To be done => Please reproduce the entries below word for word, omitting the pictures.

-- Start Material supplied --

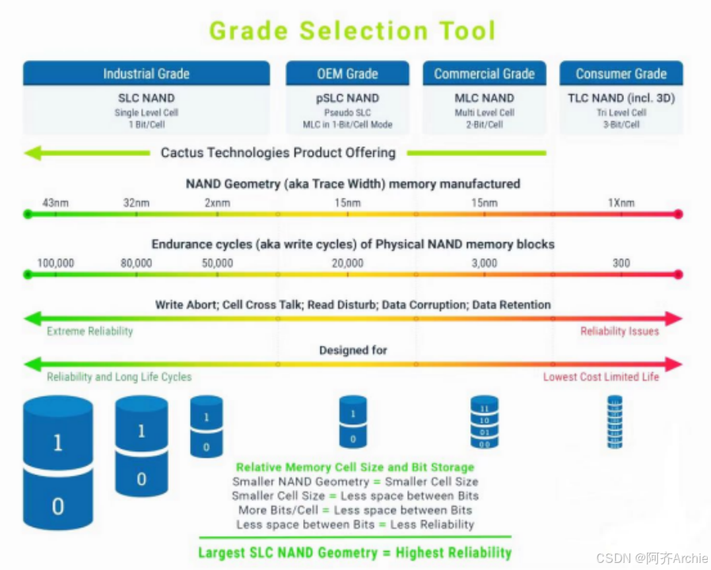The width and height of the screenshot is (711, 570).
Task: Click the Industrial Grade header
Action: (146, 74)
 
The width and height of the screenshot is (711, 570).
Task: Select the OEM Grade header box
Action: (348, 74)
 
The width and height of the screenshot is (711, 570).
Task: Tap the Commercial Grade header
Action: (484, 74)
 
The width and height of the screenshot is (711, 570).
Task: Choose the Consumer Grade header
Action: (621, 74)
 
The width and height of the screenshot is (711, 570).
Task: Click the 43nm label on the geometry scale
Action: (55, 203)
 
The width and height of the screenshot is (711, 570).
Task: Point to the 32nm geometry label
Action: (136, 203)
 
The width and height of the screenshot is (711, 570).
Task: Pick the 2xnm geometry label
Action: (217, 203)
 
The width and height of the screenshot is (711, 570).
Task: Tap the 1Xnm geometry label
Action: (621, 203)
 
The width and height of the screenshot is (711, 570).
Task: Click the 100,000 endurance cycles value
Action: (55, 263)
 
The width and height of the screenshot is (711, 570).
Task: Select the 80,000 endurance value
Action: (136, 263)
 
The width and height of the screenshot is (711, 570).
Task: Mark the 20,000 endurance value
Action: (348, 263)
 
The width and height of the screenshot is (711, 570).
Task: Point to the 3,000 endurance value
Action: (484, 263)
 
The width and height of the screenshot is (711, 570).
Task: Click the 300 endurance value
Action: (621, 263)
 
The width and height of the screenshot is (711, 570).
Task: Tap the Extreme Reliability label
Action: (89, 331)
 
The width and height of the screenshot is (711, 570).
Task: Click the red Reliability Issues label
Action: (619, 331)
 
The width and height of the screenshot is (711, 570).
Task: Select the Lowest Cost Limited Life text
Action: (600, 377)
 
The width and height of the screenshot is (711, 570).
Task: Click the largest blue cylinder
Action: (58, 463)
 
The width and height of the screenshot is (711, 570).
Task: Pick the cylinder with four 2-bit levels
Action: (484, 421)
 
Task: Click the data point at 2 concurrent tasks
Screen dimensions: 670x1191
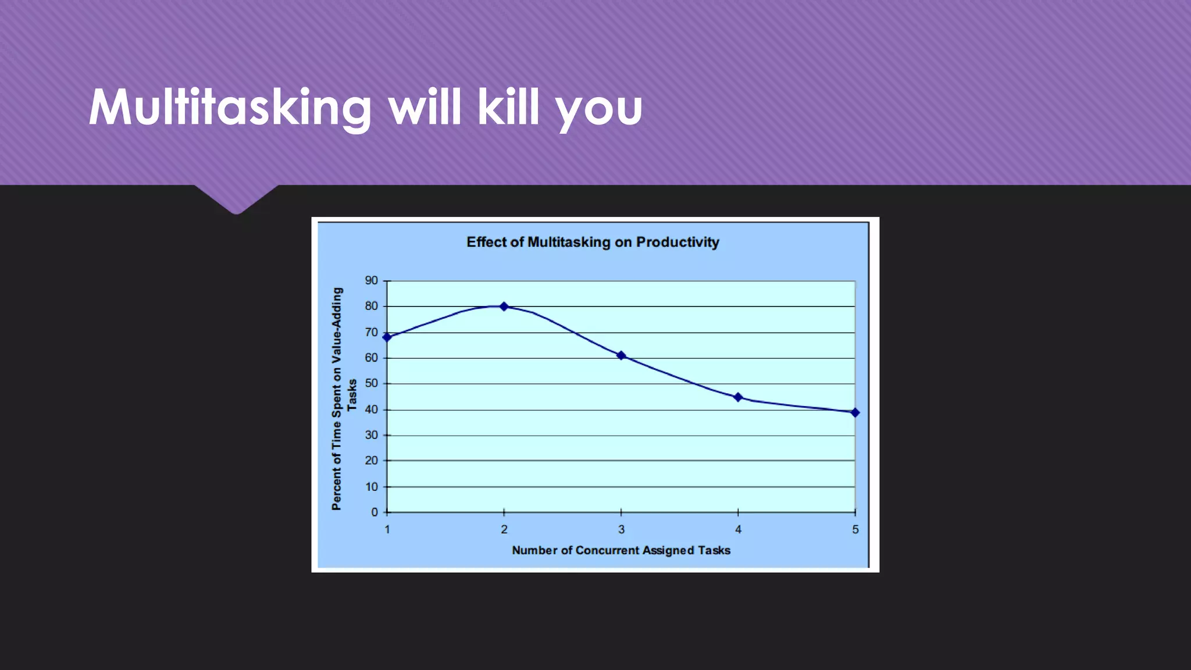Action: [x=504, y=307]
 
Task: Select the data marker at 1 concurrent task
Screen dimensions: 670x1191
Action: [x=387, y=337]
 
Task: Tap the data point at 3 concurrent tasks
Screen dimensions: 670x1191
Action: [x=621, y=355]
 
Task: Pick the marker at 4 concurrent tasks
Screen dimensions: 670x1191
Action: [x=738, y=397]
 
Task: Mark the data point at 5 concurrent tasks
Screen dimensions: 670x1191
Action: [x=855, y=412]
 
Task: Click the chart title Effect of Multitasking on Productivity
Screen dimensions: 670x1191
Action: [x=593, y=243]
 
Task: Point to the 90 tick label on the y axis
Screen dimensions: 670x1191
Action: [x=371, y=280]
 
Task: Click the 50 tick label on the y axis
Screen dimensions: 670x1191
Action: [x=371, y=383]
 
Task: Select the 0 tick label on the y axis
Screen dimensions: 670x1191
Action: [x=375, y=512]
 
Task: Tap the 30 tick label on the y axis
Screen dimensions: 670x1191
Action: [x=371, y=435]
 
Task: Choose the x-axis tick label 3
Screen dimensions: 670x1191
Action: [x=621, y=530]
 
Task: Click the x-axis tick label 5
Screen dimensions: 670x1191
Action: [x=855, y=530]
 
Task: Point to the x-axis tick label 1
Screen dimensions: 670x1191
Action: [x=387, y=530]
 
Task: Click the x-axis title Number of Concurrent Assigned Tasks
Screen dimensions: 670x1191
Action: [x=621, y=550]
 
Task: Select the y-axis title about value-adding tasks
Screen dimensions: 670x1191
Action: [x=344, y=398]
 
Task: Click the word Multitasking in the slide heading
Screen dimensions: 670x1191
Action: [x=230, y=108]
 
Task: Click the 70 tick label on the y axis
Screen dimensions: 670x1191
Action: [x=371, y=333]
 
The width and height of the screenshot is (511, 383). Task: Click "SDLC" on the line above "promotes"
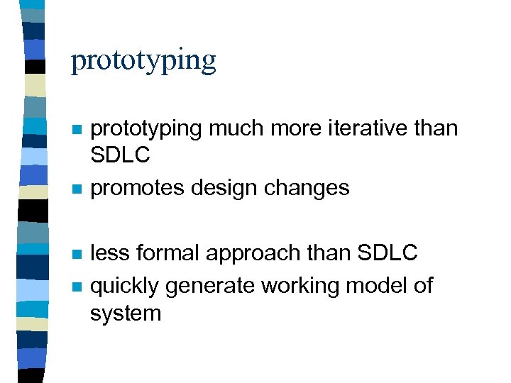tap(120, 155)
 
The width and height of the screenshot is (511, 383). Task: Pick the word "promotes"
tap(135, 189)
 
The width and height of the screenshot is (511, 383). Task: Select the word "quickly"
tap(126, 287)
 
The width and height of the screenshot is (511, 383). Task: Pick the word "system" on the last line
tap(126, 314)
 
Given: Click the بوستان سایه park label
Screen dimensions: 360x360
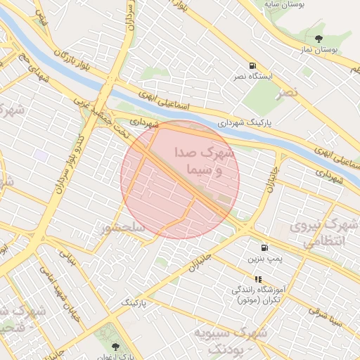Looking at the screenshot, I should (283, 5).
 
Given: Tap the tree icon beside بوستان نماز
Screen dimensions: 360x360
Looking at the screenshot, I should (319, 39).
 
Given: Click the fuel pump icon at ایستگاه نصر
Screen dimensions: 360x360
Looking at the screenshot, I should (253, 65).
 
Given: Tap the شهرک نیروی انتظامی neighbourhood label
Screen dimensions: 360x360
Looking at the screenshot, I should (325, 233).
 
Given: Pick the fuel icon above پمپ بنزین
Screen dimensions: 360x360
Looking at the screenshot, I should (264, 248).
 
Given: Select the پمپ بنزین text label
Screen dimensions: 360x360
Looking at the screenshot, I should (264, 259).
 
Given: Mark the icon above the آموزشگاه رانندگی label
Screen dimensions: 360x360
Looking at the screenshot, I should (257, 279).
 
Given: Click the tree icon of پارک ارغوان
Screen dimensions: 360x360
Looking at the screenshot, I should (115, 345).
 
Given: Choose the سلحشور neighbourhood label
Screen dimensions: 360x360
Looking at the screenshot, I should (123, 228).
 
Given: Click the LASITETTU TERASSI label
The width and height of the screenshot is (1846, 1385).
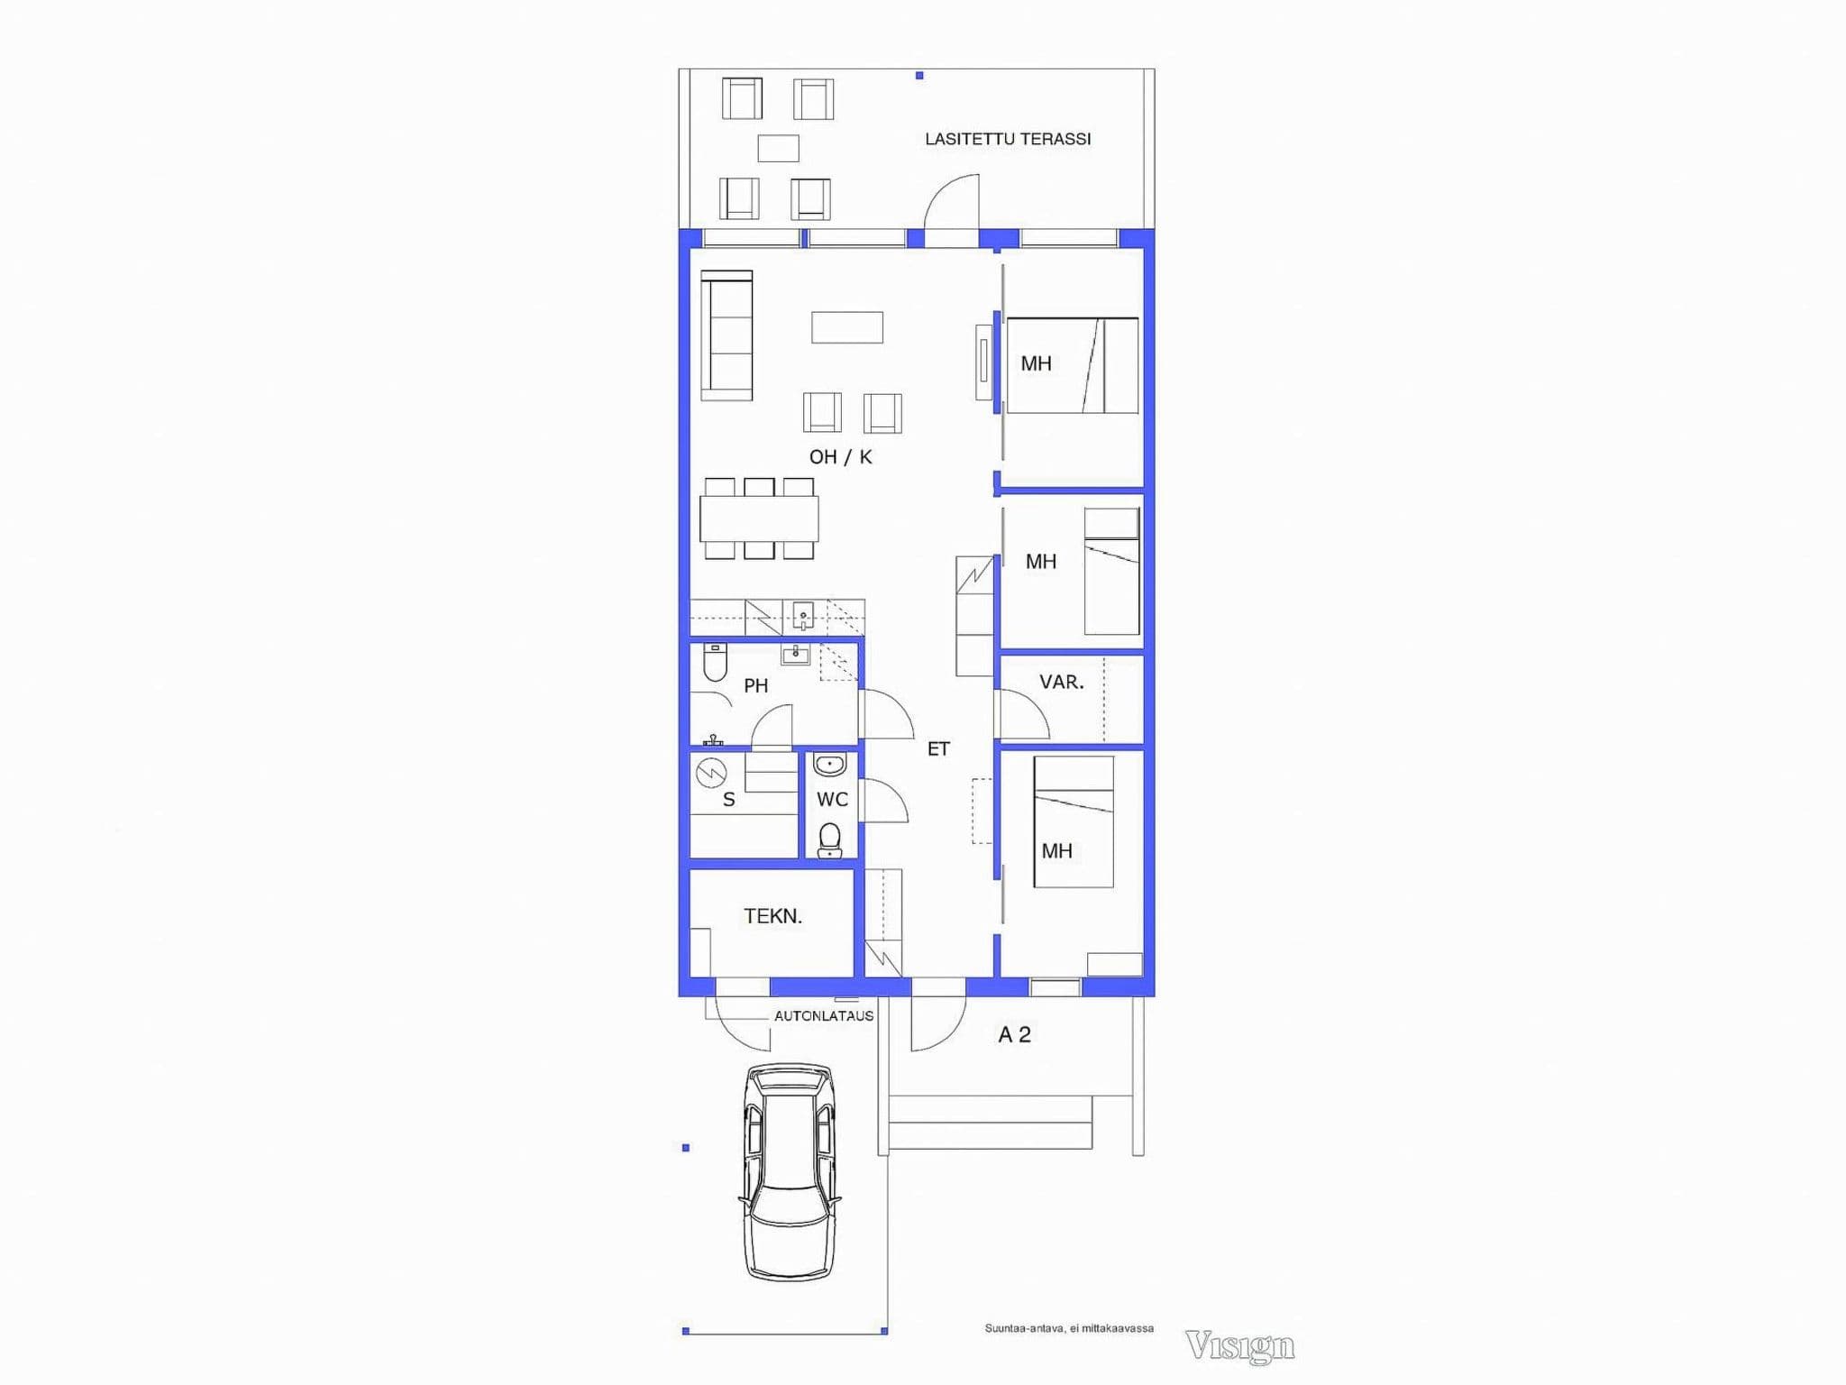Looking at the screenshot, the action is (1008, 139).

-- End Material supplied --

Problem solution =>
The width and height of the screenshot is (711, 570).
Task: Click the Industrial Grade header
Action: (146, 74)
 
The width and height of the screenshot is (711, 570).
Task: Select the OEM Grade header box
Action: (348, 74)
 
The width and height of the screenshot is (711, 570).
Task: Tap the Commercial Grade header
Action: (484, 74)
 
The width and height of the screenshot is (711, 570).
Task: Choose the Consumer Grade header
Action: (621, 74)
 
The width and height of the screenshot is (711, 570).
Task: Click the 43nm label on the geometry scale
Action: (55, 203)
 
The width and height of the screenshot is (711, 570).
Task: Point to the 32nm geometry label
Action: (136, 203)
 
The width and height of the screenshot is (711, 570).
Task: Pick the 2xnm geometry label
Action: (217, 203)
 
The width and height of the screenshot is (711, 570).
Task: Tap the 1Xnm geometry label
Action: (621, 203)
 
The width and height of the screenshot is (711, 570).
Task: Click the 100,000 endurance cycles value
Action: (55, 263)
 
The width and height of the screenshot is (711, 570).
Task: Select the 80,000 endurance value
Action: (136, 263)
 
The width and height of the screenshot is (711, 570).
Task: Mark the 20,000 endurance value
Action: (348, 263)
 
The width and height of the screenshot is (711, 570).
Task: Point to the 3,000 endurance value
Action: (484, 263)
 
The width and height of the screenshot is (711, 570).
Task: Click the 300 endurance value
Action: (621, 263)
 
The width and height of the screenshot is (711, 570).
Task: Tap the Extreme Reliability label
Action: (89, 331)
 
The width and height of the screenshot is (711, 570).
Task: Click the red Reliability Issues label
Action: (619, 331)
 
The width and height of the screenshot is (711, 570).
Task: Select the Lowest Cost Limited Life text
Action: (600, 377)
 
The width and height of the screenshot is (711, 570).
Task: Click the largest blue cylinder
Action: (58, 463)
 
The width and height of the screenshot is (711, 570).
Task: Pick the cylinder with four 2-bit levels
Action: (484, 421)
 
Task: Click the data point at 2 concurrent tasks
Screen dimensions: 670x1191
Action: [x=504, y=307]
 
Task: Select the data marker at 1 concurrent task
Screen dimensions: 670x1191
Action: [x=387, y=337]
 
Task: Tap the data point at 3 concurrent tasks
Screen dimensions: 670x1191
Action: [x=621, y=355]
 
Task: Pick the marker at 4 concurrent tasks
Screen dimensions: 670x1191
Action: [x=738, y=397]
 
Task: Mark the data point at 5 concurrent tasks
Screen dimensions: 670x1191
Action: [x=855, y=412]
 
Task: Click the chart title Effect of Multitasking on Productivity
Screen dimensions: 670x1191
Action: [x=593, y=243]
 
Task: Point to the 90 tick label on the y axis
Screen dimensions: 670x1191
Action: [x=371, y=280]
 
Task: Click the 50 tick label on the y axis
Screen dimensions: 670x1191
Action: [x=371, y=383]
 
Task: Select the 0 tick label on the y axis
Screen dimensions: 670x1191
Action: [x=375, y=512]
 
Task: Tap the 30 tick label on the y axis
Screen dimensions: 670x1191
Action: [x=371, y=435]
 
Task: Choose the x-axis tick label 3
Screen dimensions: 670x1191
Action: [x=621, y=530]
 
Task: Click the x-axis tick label 5
Screen dimensions: 670x1191
Action: [x=855, y=530]
 
Task: Point to the x-axis tick label 1
Screen dimensions: 670x1191
Action: [x=387, y=530]
 
Task: Click the x-axis title Number of Concurrent Assigned Tasks
Screen dimensions: 670x1191
Action: [x=621, y=550]
 
Task: Select the y-axis title about value-adding tasks
Screen dimensions: 670x1191
Action: [x=344, y=398]
 
Task: Click the word Multitasking in the slide heading
Screen dimensions: 670x1191
Action: [x=230, y=108]
 
Task: Click the 70 tick label on the y axis
Screen dimensions: 670x1191
Action: [x=371, y=333]
 
The width and height of the screenshot is (511, 383). Task: Click "SDLC" on the line above "promotes"
tap(120, 155)
 
The width and height of the screenshot is (511, 383). Task: Pick the word "promotes"
tap(135, 189)
 
The width and height of the screenshot is (511, 383). Task: Select the word "quickly"
tap(126, 287)
 
The width and height of the screenshot is (511, 383). Task: Pick the word "system" on the last line
tap(126, 314)
 
Given: Click the بوستان سایه park label
Screen dimensions: 360x360
Looking at the screenshot, I should (283, 5).
 
Given: Tap the tree icon beside بوستان نماز
Screen dimensions: 360x360
Looking at the screenshot, I should (319, 39).
 
Given: Click the fuel pump icon at ایستگاه نصر
Screen dimensions: 360x360
Looking at the screenshot, I should (253, 65).
 
Given: Tap the شهرک نیروی انتظامی neighbourhood label
Screen dimensions: 360x360
Looking at the screenshot, I should (325, 233).
 
Given: Pick the fuel icon above پمپ بنزین
Screen dimensions: 360x360
Looking at the screenshot, I should (264, 248).
 
Given: Select the پمپ بنزین text label
Screen dimensions: 360x360
Looking at the screenshot, I should (264, 259).
 
Given: Mark the icon above the آموزشگاه رانندگی label
Screen dimensions: 360x360
Looking at the screenshot, I should (257, 279).
 
Given: Click the tree icon of پارک ارغوان
Screen dimensions: 360x360
Looking at the screenshot, I should (115, 345).
 
Given: Choose the سلحشور neighbourhood label
Screen dimensions: 360x360
Looking at the screenshot, I should (123, 228).
 
Given: Click the LASITETTU TERASSI label
The width and height of the screenshot is (1846, 1385).
Looking at the screenshot, the action is (1008, 139).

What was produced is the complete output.